L’ala oltranzista del giudeo-cristianesimo interpretò invece la decisione del Concilio in modo minimistico e si lanciò in una contro-missione delle chiese della Galazia per imporvi la circoncisione e l’osservanza delle norme rituali giudaiche. Ho difeso strenuamente questa dottrina, con tutta la mia passione e con chiara lucidità teologica (nulla va anteposto alla salvezza portata da Cristo!).
Non esitai a fare pure le mie rimostranze a Pietro in quel famoso incidente di Antiochia narrato da Galati 2,11-14. Proprio perché non erano ancora chiare le norme necessarie per la pacifica convivenza tra circoncisi e incirconcisi nella comunità cristiana, Pietro aveva smesso, sotto la pressione di giudei provenienti da Gerusalemme, di condividere la mensa con i pagano-cristiani.

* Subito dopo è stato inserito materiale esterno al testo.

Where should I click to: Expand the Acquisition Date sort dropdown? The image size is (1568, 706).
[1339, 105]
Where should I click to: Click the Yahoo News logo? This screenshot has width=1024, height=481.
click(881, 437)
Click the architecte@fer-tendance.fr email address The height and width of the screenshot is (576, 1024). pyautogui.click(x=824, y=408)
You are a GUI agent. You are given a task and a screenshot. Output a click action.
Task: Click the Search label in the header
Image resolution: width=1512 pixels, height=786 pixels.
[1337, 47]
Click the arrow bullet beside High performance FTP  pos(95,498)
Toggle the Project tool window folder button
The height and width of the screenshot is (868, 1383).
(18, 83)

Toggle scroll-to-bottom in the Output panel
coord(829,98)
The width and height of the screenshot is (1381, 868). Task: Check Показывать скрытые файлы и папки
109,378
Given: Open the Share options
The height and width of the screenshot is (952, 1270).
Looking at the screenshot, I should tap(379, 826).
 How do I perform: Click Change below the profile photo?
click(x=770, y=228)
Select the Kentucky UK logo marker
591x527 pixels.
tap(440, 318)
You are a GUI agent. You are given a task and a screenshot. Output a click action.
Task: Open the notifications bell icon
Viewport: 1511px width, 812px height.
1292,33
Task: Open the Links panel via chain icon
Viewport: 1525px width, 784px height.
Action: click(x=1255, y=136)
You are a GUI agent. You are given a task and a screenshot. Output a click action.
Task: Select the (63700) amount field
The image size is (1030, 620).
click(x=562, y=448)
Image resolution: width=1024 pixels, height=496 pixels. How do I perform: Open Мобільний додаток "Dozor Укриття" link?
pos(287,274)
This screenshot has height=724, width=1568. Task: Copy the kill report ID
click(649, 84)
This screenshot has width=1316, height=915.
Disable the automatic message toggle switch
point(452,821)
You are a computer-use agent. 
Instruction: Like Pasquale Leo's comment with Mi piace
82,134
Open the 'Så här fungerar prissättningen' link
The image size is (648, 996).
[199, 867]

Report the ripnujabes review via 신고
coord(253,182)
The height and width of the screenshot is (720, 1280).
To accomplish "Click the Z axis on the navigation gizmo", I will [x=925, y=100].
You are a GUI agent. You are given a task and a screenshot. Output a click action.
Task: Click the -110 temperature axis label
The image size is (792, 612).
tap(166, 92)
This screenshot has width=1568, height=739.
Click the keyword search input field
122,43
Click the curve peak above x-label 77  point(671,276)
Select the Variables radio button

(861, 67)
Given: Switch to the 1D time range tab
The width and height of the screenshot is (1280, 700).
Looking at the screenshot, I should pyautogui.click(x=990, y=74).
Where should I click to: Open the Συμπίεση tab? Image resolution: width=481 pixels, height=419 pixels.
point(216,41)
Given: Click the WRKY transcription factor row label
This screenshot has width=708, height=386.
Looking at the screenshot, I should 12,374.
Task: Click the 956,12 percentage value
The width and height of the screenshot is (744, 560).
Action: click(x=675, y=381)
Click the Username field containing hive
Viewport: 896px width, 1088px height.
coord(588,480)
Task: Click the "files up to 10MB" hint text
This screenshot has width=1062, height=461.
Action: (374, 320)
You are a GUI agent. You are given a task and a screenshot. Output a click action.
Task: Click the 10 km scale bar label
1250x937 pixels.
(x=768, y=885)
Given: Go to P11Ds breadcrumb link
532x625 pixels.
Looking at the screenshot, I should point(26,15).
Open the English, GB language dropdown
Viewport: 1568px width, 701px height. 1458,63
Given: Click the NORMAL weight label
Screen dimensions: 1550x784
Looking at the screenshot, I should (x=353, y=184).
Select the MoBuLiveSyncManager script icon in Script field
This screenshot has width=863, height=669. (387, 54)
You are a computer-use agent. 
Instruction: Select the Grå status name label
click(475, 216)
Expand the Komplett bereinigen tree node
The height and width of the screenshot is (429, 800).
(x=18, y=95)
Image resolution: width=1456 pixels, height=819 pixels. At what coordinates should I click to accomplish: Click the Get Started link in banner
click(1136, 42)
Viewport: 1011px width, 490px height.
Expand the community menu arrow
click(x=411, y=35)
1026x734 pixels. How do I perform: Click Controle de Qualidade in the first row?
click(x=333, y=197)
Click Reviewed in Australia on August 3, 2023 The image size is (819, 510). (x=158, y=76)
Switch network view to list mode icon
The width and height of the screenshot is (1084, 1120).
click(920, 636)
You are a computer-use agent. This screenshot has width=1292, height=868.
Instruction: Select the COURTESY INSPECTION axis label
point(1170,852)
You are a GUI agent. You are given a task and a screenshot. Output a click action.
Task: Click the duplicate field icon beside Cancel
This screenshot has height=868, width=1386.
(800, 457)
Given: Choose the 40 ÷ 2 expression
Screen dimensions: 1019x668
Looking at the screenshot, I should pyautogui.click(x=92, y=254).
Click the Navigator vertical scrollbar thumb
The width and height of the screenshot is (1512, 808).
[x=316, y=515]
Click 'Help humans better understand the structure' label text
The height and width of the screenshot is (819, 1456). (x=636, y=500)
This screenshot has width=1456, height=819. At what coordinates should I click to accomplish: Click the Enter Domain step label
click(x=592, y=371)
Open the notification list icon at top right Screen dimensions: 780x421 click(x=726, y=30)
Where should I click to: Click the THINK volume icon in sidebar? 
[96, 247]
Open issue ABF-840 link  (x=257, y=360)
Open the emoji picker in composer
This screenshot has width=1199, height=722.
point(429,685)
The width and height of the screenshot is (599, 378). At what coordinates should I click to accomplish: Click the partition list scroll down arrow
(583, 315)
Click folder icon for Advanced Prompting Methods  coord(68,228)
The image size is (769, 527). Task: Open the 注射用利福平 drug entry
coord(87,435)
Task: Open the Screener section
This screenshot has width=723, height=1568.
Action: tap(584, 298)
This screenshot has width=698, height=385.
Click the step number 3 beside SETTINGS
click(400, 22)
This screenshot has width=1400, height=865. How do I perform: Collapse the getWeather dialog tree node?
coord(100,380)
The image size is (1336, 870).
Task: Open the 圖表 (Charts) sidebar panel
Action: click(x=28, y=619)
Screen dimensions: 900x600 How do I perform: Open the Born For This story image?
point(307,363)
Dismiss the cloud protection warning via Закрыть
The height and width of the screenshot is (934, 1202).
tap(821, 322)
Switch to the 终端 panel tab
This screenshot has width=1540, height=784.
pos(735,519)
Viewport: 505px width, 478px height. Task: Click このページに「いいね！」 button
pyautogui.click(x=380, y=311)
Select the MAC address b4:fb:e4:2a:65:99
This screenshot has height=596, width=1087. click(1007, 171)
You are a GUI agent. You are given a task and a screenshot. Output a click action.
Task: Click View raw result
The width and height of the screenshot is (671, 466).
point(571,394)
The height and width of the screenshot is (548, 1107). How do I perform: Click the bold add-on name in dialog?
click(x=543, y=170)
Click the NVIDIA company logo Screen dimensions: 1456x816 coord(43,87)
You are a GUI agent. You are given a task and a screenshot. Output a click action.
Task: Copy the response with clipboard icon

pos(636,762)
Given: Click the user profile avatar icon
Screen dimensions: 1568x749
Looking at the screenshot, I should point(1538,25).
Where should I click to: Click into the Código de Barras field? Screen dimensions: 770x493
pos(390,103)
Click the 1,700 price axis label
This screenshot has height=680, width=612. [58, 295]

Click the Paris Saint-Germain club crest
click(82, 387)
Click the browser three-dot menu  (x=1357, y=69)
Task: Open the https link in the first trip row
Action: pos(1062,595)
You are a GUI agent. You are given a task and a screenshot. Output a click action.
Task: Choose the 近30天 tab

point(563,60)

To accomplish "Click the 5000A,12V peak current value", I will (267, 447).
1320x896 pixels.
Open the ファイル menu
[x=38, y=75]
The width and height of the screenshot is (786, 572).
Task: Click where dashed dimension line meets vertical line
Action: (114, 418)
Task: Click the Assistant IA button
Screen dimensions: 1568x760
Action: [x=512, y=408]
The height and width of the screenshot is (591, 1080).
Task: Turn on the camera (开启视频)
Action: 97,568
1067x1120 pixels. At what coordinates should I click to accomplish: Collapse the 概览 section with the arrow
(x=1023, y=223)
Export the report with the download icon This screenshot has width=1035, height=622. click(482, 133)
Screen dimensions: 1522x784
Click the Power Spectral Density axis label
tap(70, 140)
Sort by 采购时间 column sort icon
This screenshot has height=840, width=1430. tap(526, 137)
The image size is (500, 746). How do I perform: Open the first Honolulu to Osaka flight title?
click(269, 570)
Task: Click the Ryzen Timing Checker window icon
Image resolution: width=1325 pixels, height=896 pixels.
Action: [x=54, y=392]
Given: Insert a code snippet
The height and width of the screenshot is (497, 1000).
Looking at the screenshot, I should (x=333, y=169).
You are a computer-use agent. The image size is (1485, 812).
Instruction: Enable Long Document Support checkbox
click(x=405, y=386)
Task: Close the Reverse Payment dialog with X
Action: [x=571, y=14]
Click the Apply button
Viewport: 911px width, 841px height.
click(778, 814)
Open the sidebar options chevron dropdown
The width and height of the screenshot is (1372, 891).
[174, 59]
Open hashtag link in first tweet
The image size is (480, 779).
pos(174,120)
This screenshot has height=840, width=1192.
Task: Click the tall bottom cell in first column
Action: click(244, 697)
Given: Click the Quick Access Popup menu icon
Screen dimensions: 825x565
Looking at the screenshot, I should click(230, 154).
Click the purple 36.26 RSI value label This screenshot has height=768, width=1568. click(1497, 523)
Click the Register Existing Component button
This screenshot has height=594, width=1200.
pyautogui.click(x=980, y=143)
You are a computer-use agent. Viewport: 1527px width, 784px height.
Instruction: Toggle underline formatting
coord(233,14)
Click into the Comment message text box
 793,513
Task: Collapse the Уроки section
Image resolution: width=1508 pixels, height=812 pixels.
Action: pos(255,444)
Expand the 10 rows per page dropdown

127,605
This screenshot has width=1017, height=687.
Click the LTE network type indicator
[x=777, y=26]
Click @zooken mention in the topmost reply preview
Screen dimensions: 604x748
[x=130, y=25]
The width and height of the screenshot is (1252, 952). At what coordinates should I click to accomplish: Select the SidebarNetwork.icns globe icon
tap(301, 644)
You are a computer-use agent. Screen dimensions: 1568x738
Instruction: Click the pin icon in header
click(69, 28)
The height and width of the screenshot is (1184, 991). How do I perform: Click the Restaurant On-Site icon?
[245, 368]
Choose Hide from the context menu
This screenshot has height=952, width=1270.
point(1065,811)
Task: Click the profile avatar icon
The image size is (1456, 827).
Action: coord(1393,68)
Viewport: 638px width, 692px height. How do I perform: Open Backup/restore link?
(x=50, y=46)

L’esempio dell’Apostolo giunse a contagiare pure Barnaba e altre persone. Mi feci coraggio e rimproverai Pietro accusandolo di voler imporre vincoli inutili ai cristiani. Probabilmente per Pietro e per Barnaba si trattava solo di una delicatezza pastorale, ma il mio intervento fu lungimirante per la faticosa liberazione del messaggio cristiano dal peso della cultura religiosa legata alle pratiche giudaiche. In quell’occasione fui colpito dalla maturità e dall’umiltà di Pietro. Accolse il mio “focoso” invito, non fece gesti di rottura, dimostrandomi che se avevo ragione nei fatti forse potevo essere più delicato nei modi. Che grande uomo, davvero degno di essere il primo papa!”